On another encouraging note, one labor market metric that Fed Chair Janet Yellen watches closely, involuntary part-time employment, declined to 5.767 million in October, though it’s still slightly above the historical pace of 5.4 million. Given the direction of the labor market, this is traditionally the point when central bankers begin to consider the impact of a tight labor market on wages and inflation and move toward tightening rates.

With labor growth of one half of 1 percent per year, the economy needs to generate about 100,000 per month to meet the demands of new entrants into the labor market. With a long-term growth rate of 1.5 percent (1 percent productivity plus one-half percent growth in the labor market) job gains at the current six-month pace of 215,000, and a growth rate above 2 percent, both point to a reduction in overall economic and labor slack which, over time, will require a net tightening of policy.

October’s pace of job creation implies that the August and September readings were transitory deviations from the underlying trend, which should continue to produce job growth near 200,000 per month into 2016. At this point, with only 1.4 unemployed individuals available per job opening, the labor market is sufficiently tight to withstand a modest series of rate hikes that will unfold next year.

It is important to recognize that the Fed is intent on raising rates in a gradual and orderly manner that will unfold over a period of years, versus the sharp series of rate increases seen during the Alan Greenspan-led Fed in the 1990s.
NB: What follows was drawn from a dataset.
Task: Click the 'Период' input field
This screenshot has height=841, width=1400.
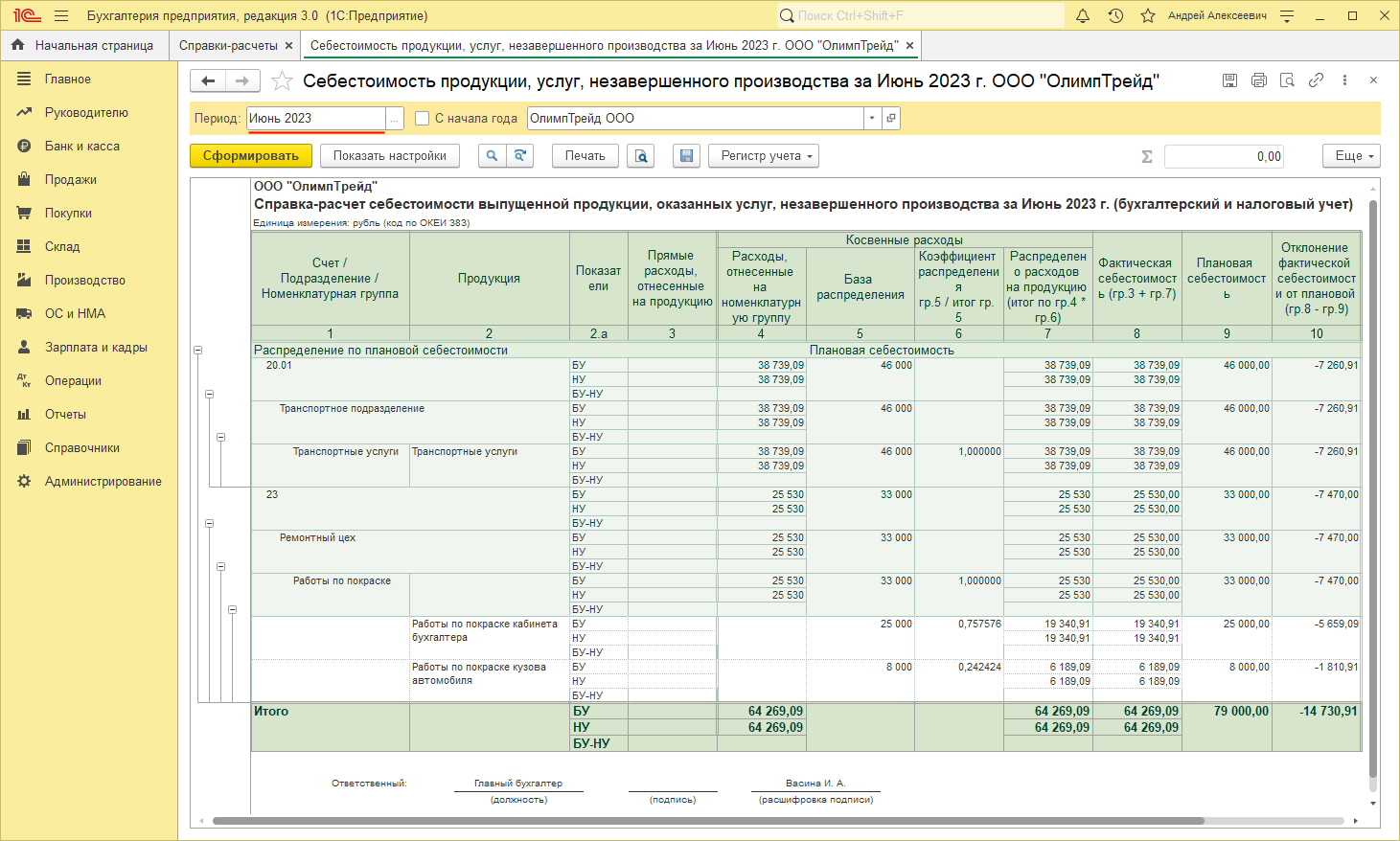Action: 316,119
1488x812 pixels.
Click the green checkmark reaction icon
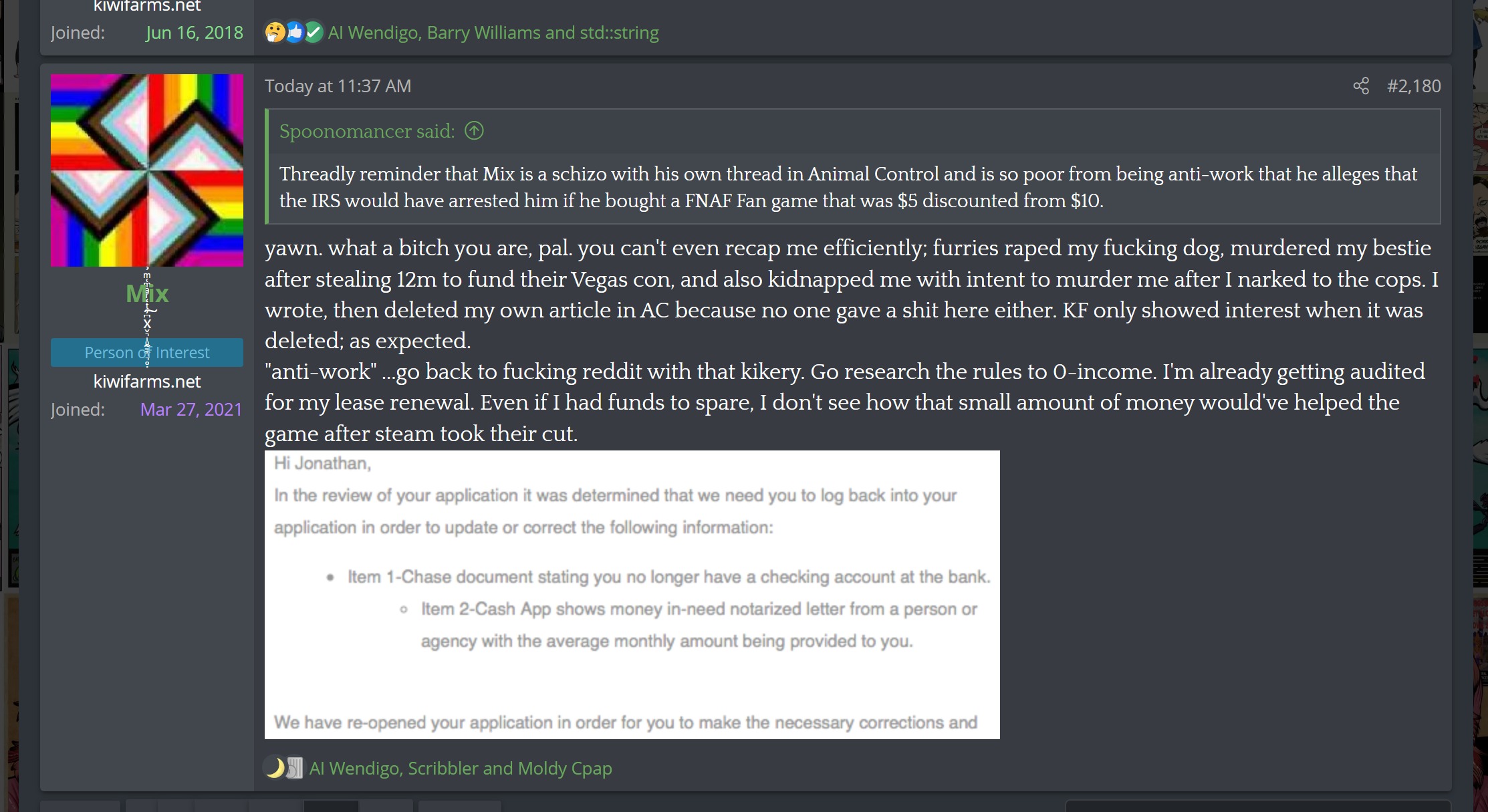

That is why, in our estimation, any worries about a rapid rise in interest rates, which will likely dominate market chatter during the next few weeks, has the potential to be misleading.

At this point in the business cycle, with the labor market continuing to tighten, policymakers will interpret any job gains between 100,000 and 150,000 as sufficient to continue to slowly bring down the unemployment rate at a pace commensurate with a gradual normalization of monetary policy.

Looking forward to 2016, we anticipate another 50 basis points of tightening prior to the U.S. presidential election, which may pose challenges for interest rate-sensitive sectors such as housing and autos, both of which have shown robust growth during the past several months.